Gorant is not a passive observer. He wants to understand not only the main events, but the lure and history behind them. He hooks up with various people at every stop, mostly strangers, listening to their own tales of fandom and comparing them to his own. In that respect, the book is also part-memoir, as Gorant looks back, exploring how his own relationship to sports has changed as he has gotten older, from an obsessive who sulked all night after a loss to someone who still watches and cheers, but at an emotional distance.

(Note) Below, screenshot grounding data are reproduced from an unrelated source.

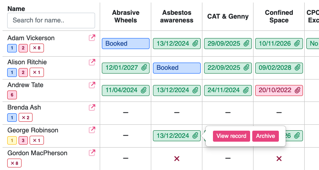
Task: Open Adam Vickerson's profile link icon
Action: [x=92, y=38]
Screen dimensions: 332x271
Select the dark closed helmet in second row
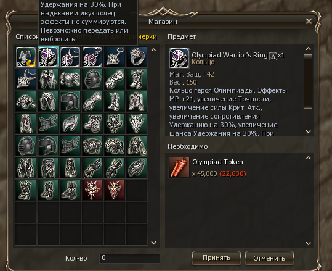pyautogui.click(x=92, y=79)
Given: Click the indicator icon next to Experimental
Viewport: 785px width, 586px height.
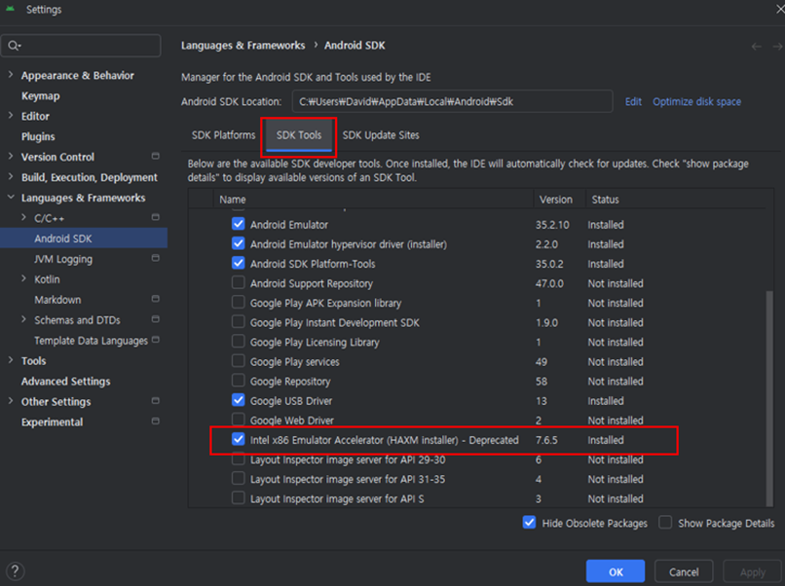Looking at the screenshot, I should click(154, 421).
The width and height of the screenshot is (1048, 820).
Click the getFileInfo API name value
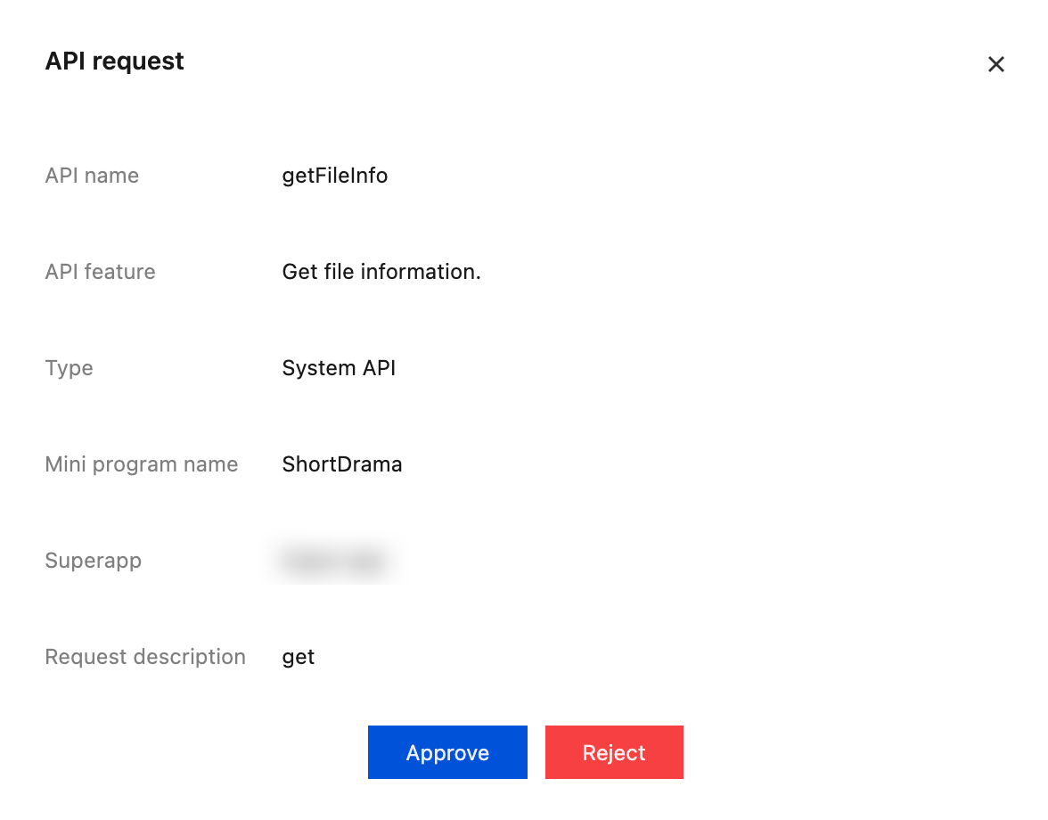click(334, 176)
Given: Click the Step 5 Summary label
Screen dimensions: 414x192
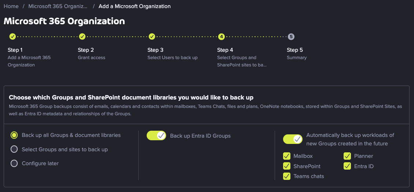Looking at the screenshot, I should tap(297, 57).
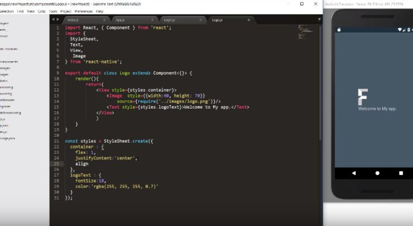Open the Tools menu
This screenshot has width=413, height=226.
(x=53, y=11)
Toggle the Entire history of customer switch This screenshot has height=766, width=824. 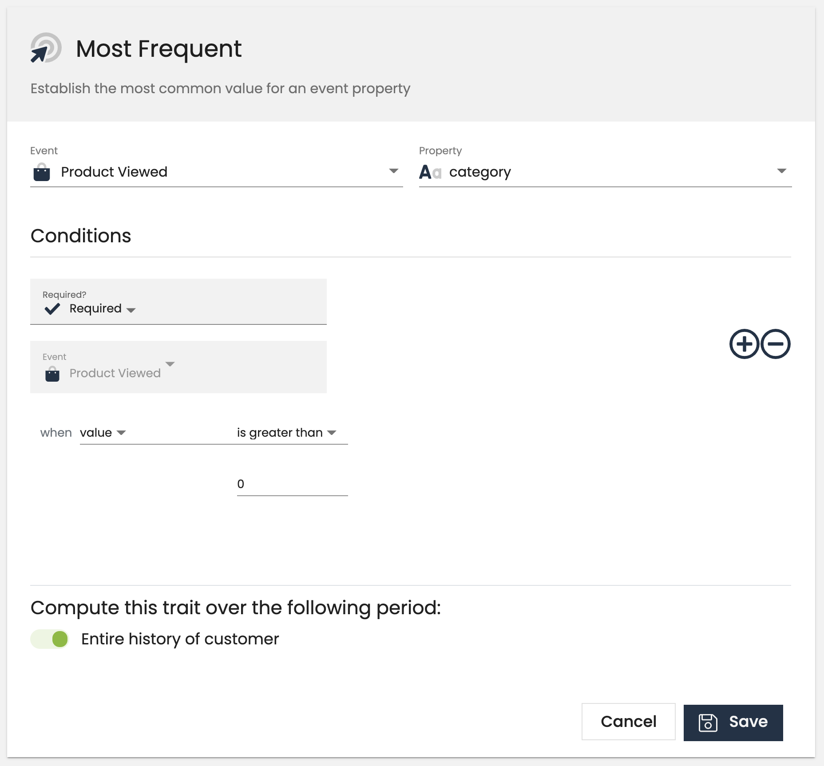pos(50,639)
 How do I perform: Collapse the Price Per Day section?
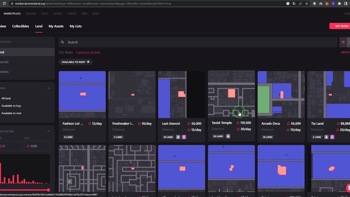click(x=48, y=131)
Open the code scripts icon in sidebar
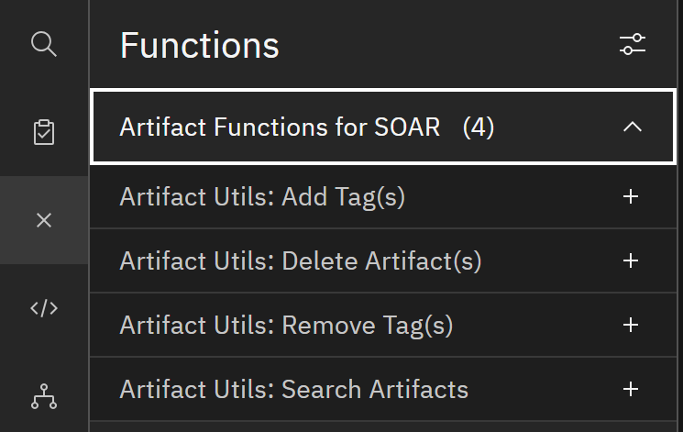Image resolution: width=683 pixels, height=432 pixels. (x=44, y=308)
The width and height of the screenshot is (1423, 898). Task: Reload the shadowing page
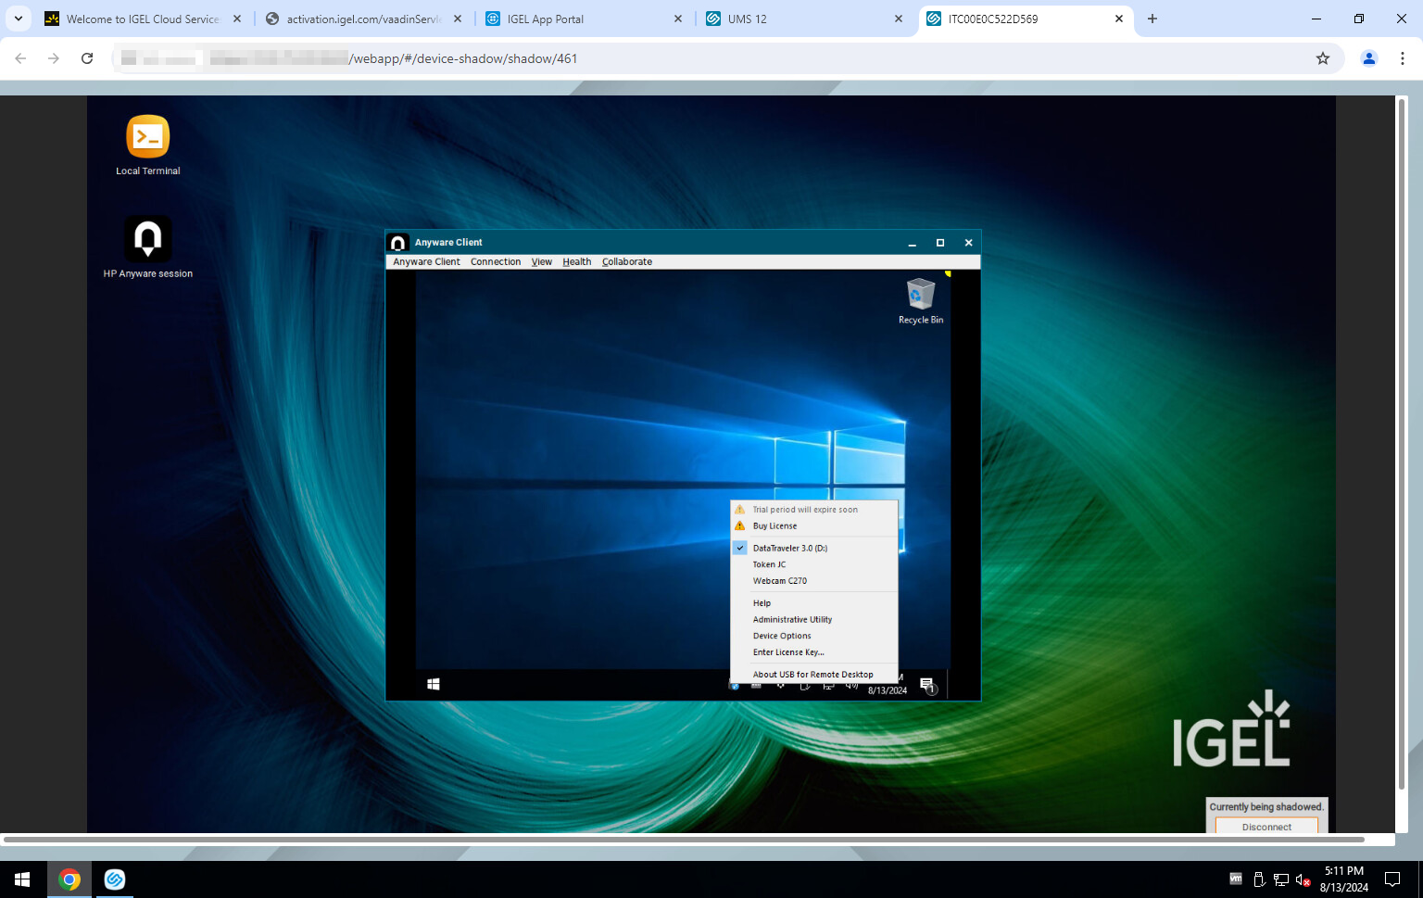[87, 58]
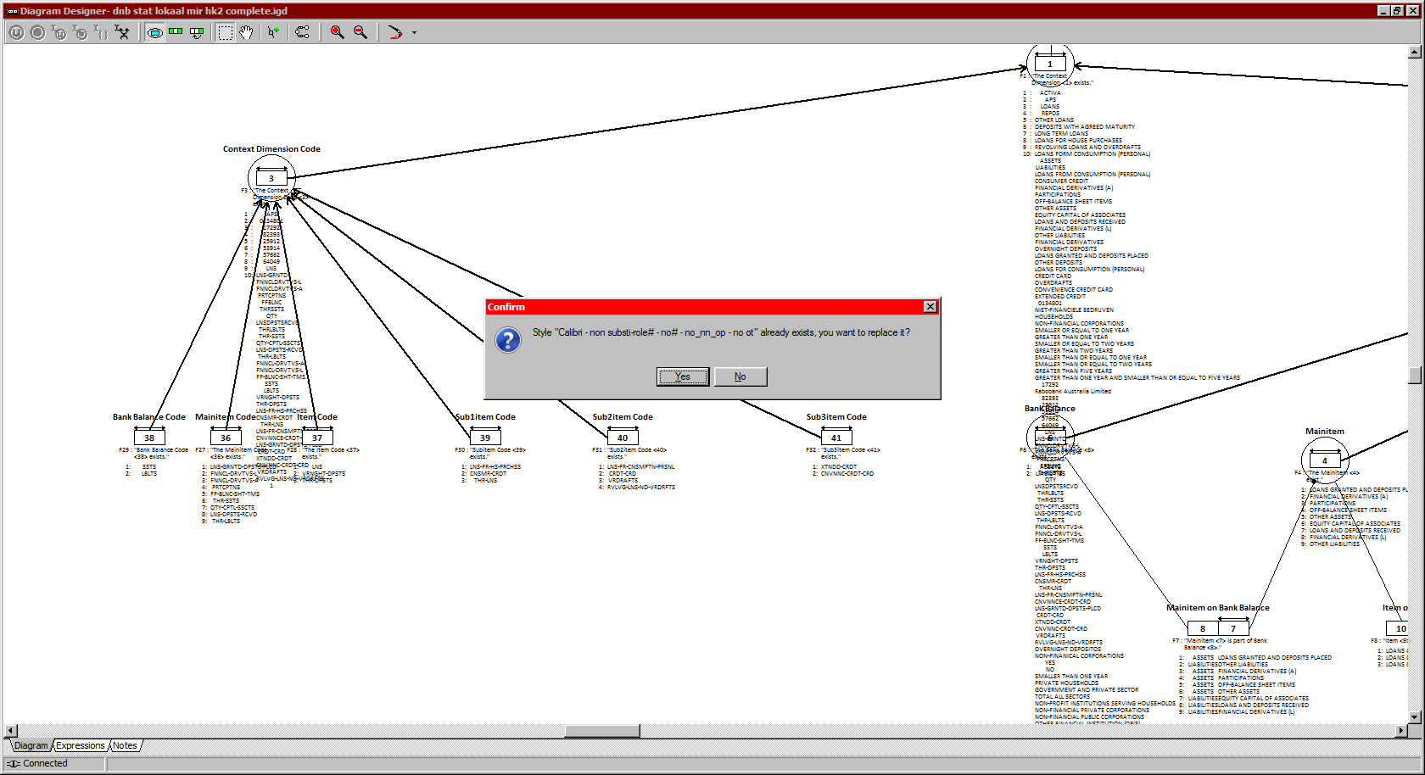
Task: Click the crossed arrows tool icon
Action: click(122, 32)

Gorant begins at the 2005 Super Bowl in Florida with an old college roommate. He rents sleeping space in an RV inside the track at the Daytona 500, he embeds himself in different groups of highly-exuberant fans at the Final Four, and he attends an afternoon game at Wrigley Field with his sports-obsessed friend Billy. A trip to Wimbledon brings back a flood of memories of his mother, who had died recently of cancer.

(At the Cubs-Braves game, Gorant falls victim to the same silly myth that many people believed about the Red Sox prior to 2004 when he writes about the Cubs' "ritual of suffering. If the Cubs ever won, the team and its fans would lose their identity.")

Gorant ends the book at the 2006 home opener at Fenway Park (his year is really about 14 months). He had made plans to attend the game with Ignatius Giglio, a season ticket holder since 1935, but Giglio passed away the previous summer. Instead, Gorant reminisces with Giglio's widow (the talk invariably turns to 2003 and 2004) and goes to the game with his son.

Gorant is a perceptive writer and I would have liked each chapter to have been longer (the book totals 222 pages). If you're interested in how the complex relationship between fan and these "terribly important and unbearably trivial" games changes as the years go by, check out this passionate travelogue.